(OBJECTIVE) Copy out, character for character, the rows from the line containing "Click the Statistics (統計情報) bar chart icon" up to and including the final line of the rows.

(RECORD EXCERPTS)

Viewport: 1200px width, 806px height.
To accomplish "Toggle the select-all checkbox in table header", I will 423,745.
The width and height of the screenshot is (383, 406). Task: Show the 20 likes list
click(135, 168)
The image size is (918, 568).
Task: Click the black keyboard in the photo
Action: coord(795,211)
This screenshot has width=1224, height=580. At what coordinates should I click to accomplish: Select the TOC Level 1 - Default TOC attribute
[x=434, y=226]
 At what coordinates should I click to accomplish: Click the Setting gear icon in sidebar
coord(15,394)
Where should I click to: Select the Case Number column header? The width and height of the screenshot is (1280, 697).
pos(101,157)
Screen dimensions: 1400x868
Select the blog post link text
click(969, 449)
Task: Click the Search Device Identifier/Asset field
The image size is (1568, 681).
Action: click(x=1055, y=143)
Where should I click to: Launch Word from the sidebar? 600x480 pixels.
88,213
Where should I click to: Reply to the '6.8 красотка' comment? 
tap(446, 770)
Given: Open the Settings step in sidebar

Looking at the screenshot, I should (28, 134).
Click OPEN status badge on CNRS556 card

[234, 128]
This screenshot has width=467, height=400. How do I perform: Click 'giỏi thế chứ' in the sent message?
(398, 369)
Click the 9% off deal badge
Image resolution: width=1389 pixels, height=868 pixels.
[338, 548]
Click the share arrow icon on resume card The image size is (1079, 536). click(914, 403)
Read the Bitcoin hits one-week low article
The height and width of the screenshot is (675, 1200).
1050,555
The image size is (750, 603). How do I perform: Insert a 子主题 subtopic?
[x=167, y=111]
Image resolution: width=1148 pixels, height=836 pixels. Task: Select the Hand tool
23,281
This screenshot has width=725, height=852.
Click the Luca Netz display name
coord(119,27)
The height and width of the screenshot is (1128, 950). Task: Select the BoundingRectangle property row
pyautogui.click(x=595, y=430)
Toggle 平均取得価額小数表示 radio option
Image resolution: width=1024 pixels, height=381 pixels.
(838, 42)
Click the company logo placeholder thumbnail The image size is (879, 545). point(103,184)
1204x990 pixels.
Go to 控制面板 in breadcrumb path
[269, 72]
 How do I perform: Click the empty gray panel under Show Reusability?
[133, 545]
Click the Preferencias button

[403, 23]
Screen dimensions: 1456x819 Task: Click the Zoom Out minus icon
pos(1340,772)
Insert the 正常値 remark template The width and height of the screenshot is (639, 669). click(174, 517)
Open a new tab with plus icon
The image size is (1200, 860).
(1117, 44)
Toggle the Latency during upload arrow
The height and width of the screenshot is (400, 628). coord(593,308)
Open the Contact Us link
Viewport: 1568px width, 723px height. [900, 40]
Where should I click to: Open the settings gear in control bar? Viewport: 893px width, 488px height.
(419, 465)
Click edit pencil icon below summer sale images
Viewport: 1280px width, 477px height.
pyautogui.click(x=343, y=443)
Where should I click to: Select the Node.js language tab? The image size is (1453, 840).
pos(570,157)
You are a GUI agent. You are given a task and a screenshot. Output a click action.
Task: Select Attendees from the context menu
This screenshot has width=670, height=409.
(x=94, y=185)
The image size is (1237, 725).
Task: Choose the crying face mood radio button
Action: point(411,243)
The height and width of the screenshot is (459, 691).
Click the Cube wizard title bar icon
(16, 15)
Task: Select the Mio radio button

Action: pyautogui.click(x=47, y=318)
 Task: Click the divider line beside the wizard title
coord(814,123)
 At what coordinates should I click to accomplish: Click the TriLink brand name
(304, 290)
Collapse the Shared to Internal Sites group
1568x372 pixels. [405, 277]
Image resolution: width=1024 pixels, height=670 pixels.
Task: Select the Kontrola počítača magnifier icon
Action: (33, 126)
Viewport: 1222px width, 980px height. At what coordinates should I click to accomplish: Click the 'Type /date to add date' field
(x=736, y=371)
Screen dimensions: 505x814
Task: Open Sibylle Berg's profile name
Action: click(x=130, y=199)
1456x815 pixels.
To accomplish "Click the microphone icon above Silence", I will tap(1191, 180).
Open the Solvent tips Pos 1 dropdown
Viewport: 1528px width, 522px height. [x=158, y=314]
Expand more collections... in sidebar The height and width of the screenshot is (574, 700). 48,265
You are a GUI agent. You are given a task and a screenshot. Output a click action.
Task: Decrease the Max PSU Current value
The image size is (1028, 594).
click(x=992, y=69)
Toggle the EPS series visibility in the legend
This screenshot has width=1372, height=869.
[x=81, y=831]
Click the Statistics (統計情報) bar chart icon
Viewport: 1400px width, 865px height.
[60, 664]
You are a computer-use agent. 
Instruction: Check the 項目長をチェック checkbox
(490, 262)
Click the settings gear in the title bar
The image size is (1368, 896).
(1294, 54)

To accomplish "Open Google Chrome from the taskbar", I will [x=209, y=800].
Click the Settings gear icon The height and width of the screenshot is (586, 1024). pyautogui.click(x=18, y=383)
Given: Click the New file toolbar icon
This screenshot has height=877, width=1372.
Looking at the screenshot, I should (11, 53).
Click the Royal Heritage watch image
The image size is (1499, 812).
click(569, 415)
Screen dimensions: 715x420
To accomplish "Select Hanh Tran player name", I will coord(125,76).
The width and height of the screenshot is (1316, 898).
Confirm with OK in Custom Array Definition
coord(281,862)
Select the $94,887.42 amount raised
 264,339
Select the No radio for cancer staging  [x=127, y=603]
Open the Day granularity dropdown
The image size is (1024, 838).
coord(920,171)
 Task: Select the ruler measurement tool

(EXPECTED ANSWER)
Click the Statistics (統計情報) bar chart icon
Viewport: 1400px width, 865px height.
[60, 664]
You are a computer-use agent. 
Instruction: Check the 項目長をチェック checkbox
(490, 262)
Click the settings gear in the title bar
The image size is (1368, 896).
(1294, 54)

To accomplish "Open Google Chrome from the taskbar", I will [x=209, y=800].
Click the Settings gear icon The height and width of the screenshot is (586, 1024). pyautogui.click(x=18, y=383)
Given: Click the New file toolbar icon
This screenshot has height=877, width=1372.
Looking at the screenshot, I should (11, 53).
Click the Royal Heritage watch image
The image size is (1499, 812).
click(569, 415)
Screen dimensions: 715x420
To accomplish "Select Hanh Tran player name", I will coord(125,76).
The width and height of the screenshot is (1316, 898).
Confirm with OK in Custom Array Definition
coord(281,862)
Select the $94,887.42 amount raised
 264,339
Select the No radio for cancer staging  [x=127, y=603]
Open the Day granularity dropdown
The image size is (1024, 838).
coord(920,171)
 Task: Select the ruler measurement tool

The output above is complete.